Patients with psychosomatic disorders of the colon have been found to have high levels of neuroticism and introversion, showing dysthymic characteristics . Anxiety and depression are the main characteristics of dysthymics and the present finding of high levels of anxiety and depression in patients with psoriasis is to be understood as a factor in their personality as it is in dysthymics.

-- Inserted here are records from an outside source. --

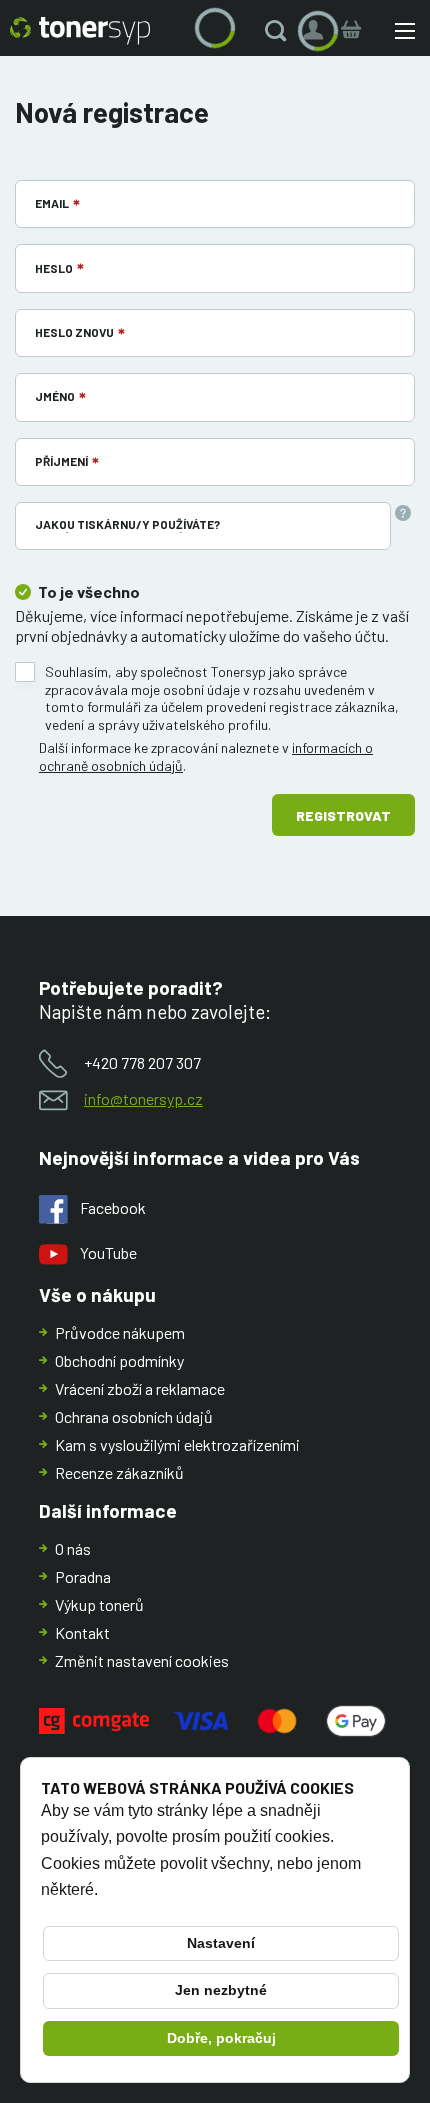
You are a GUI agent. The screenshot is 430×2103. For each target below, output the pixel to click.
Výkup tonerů (99, 1604)
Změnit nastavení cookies (142, 1660)
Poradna (83, 1576)
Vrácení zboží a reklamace (140, 1388)
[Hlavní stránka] (80, 31)
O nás (73, 1548)
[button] (280, 31)
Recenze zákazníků (119, 1472)
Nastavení (221, 1943)
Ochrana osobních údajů (134, 1416)
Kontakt (82, 1632)
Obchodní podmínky (119, 1360)
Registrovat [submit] (343, 815)
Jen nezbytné (221, 1990)
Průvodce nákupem (120, 1332)
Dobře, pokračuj (221, 2038)
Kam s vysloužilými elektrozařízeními (177, 1444)
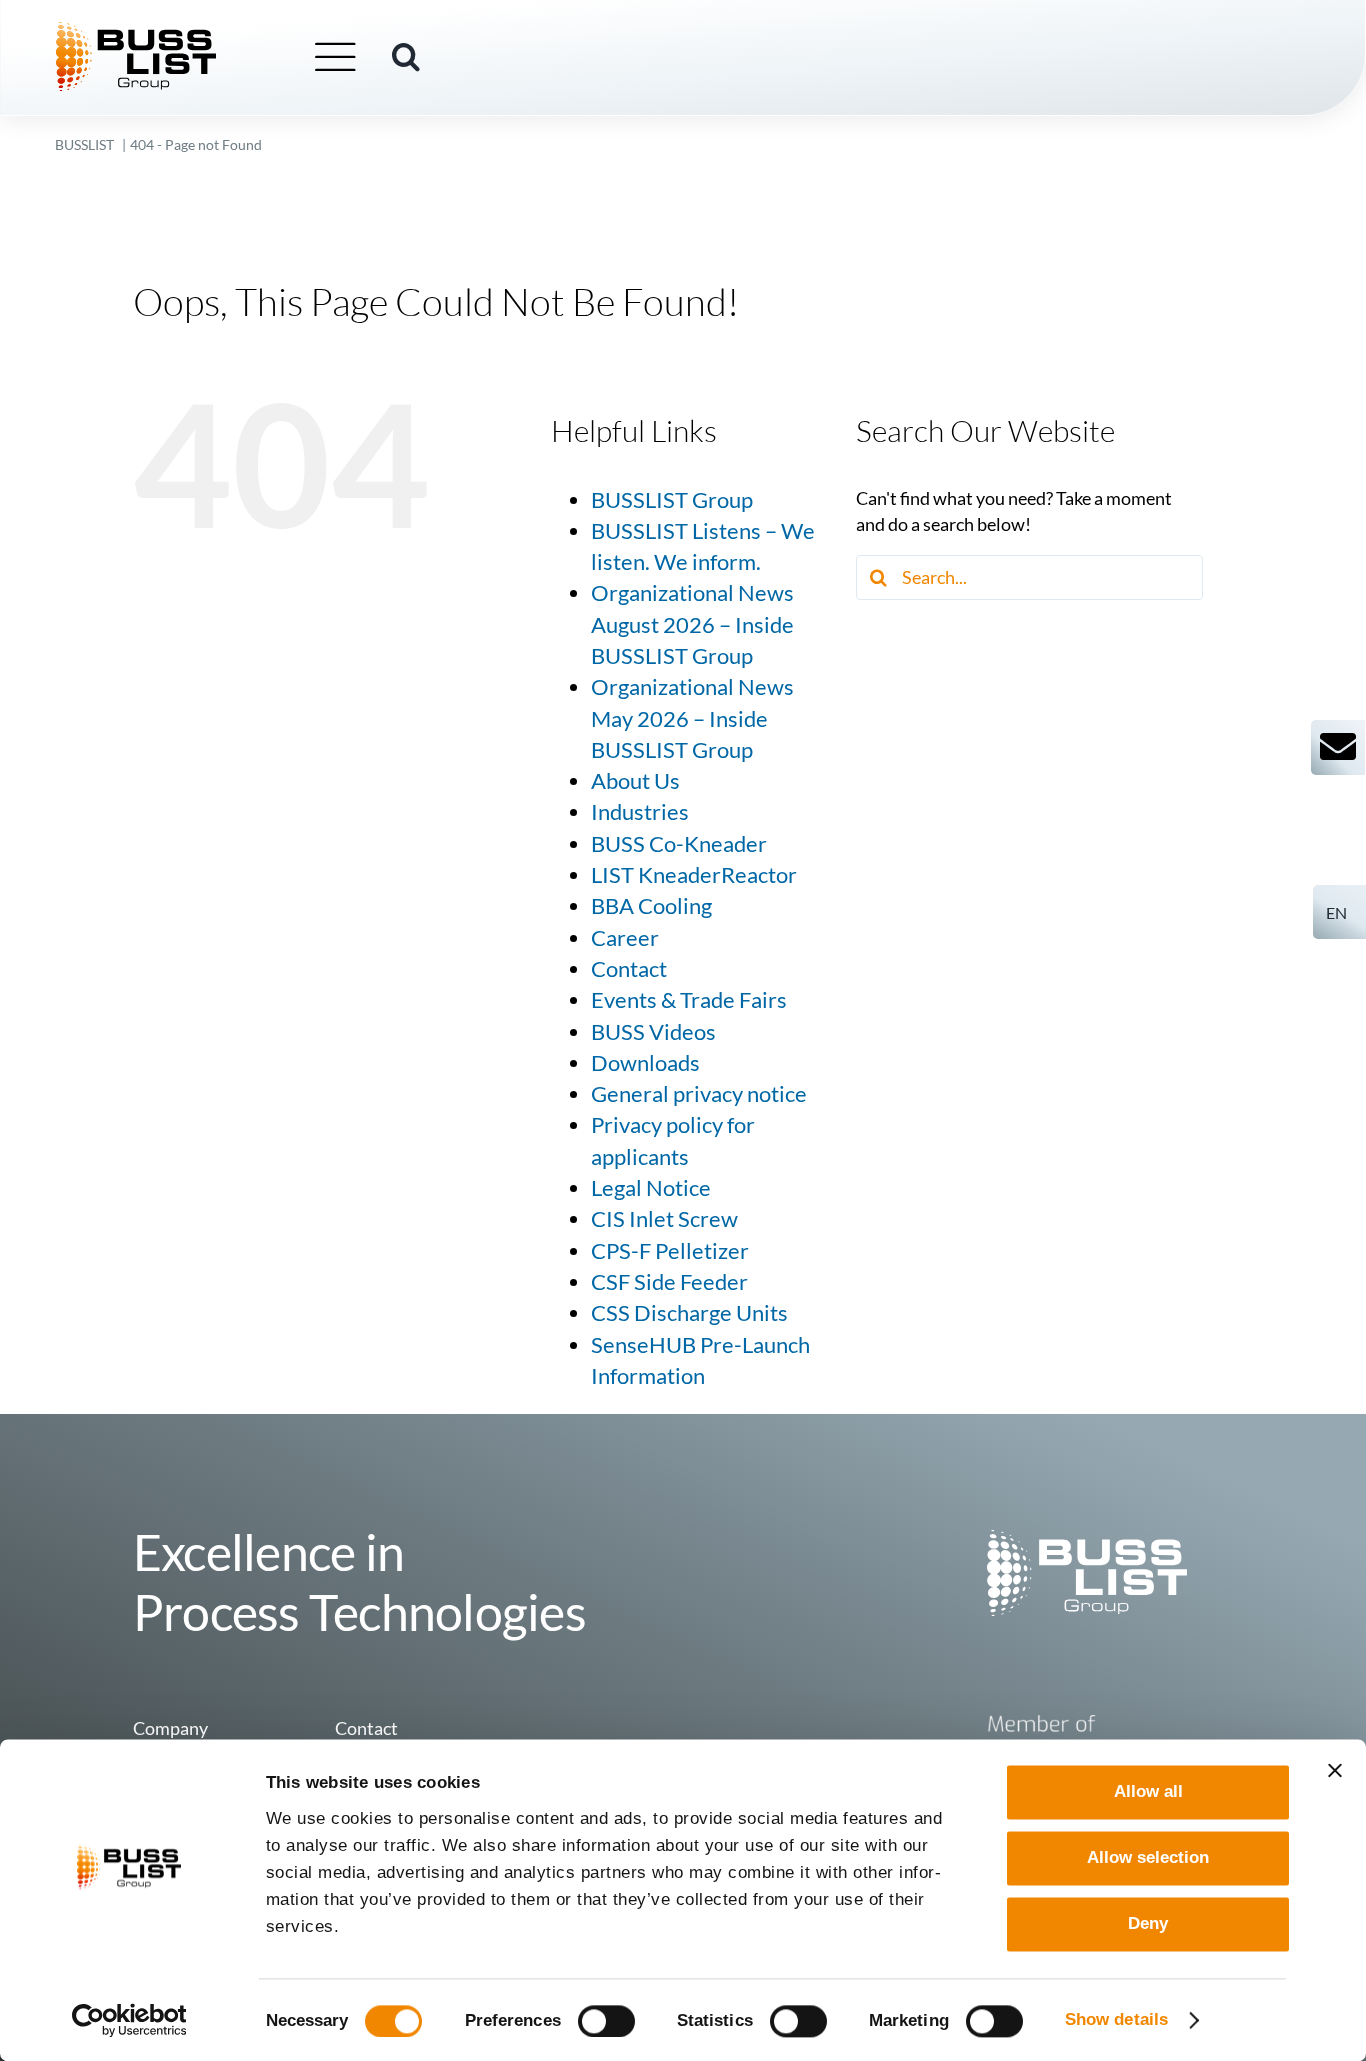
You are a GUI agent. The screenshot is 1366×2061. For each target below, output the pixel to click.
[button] (406, 57)
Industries (640, 812)
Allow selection (1148, 1857)
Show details (1116, 2019)
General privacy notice (699, 1094)
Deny (1148, 1924)
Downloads (645, 1063)
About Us (635, 781)
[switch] (606, 2021)
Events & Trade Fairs (689, 1000)
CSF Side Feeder (669, 1282)
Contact (629, 969)
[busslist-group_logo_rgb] (136, 31)
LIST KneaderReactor (694, 875)
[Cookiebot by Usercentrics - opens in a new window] (129, 2020)
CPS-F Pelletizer (670, 1251)
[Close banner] (1335, 1770)
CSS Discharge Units (689, 1313)
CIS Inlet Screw (664, 1219)
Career (625, 938)
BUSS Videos (653, 1032)
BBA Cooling (651, 906)
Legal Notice (651, 1188)
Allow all (1148, 1791)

An important finding of the present study was that five patients with psoriasis were dependent on alcohol. Chaput et al  observed a higher prevalence of psoriasis among individuals who consumed more that 50 g of ethanol per day. Similarly, Morse et al  reported 18% prevalence of alcoholism among psoriatics. They also found no relationship between alcoholism and duration of psoriasis suggesting perhaps that having psoriasis alone predisposes the patient to developing alcoholism. Alcoholism among psoriatics may represent an underlying depressive illness or may represent an attempt at self-medication for anxiety, social phobia, or sleep difficulties. This has important therapeutic implications and warrants further evaluation.
The etiology of psoriasis, despite numerous studies, remains obscure. Patients with psoriasis have been found to have decreased responsiveness of the beta adrenergic receptors in the epidermal cells , abnormalities in substance P , and increased cutaneous blood flow . It has been speculated that emotional reactions, such as anxiety and depression, may adversely affect all the above mechanisms  and thus play a role in the onset and exacerbations of psoriasis.
Presently psoriasis is treated by topical and systemic drugs. Apart from reassurance, not much effort is made to alleviate the emotional distress of these patients. It is therefore possible that measures to reduce the anxiety and depression of these patients will not only improve their subjective well-being but may even decrease the incidence of relapses.
We conclude that patients with psoriasis have higher levels of anxiety and depression as compared to normal subjects. The high levels of anxiety and depression may act as a factor in onset and exacerbation of the symptoms in the same way as in other psychosomatic disorders, the only difference being in organ vulnerability. The role of liaison psychiatry in the management of psoriasis needs further evaluation.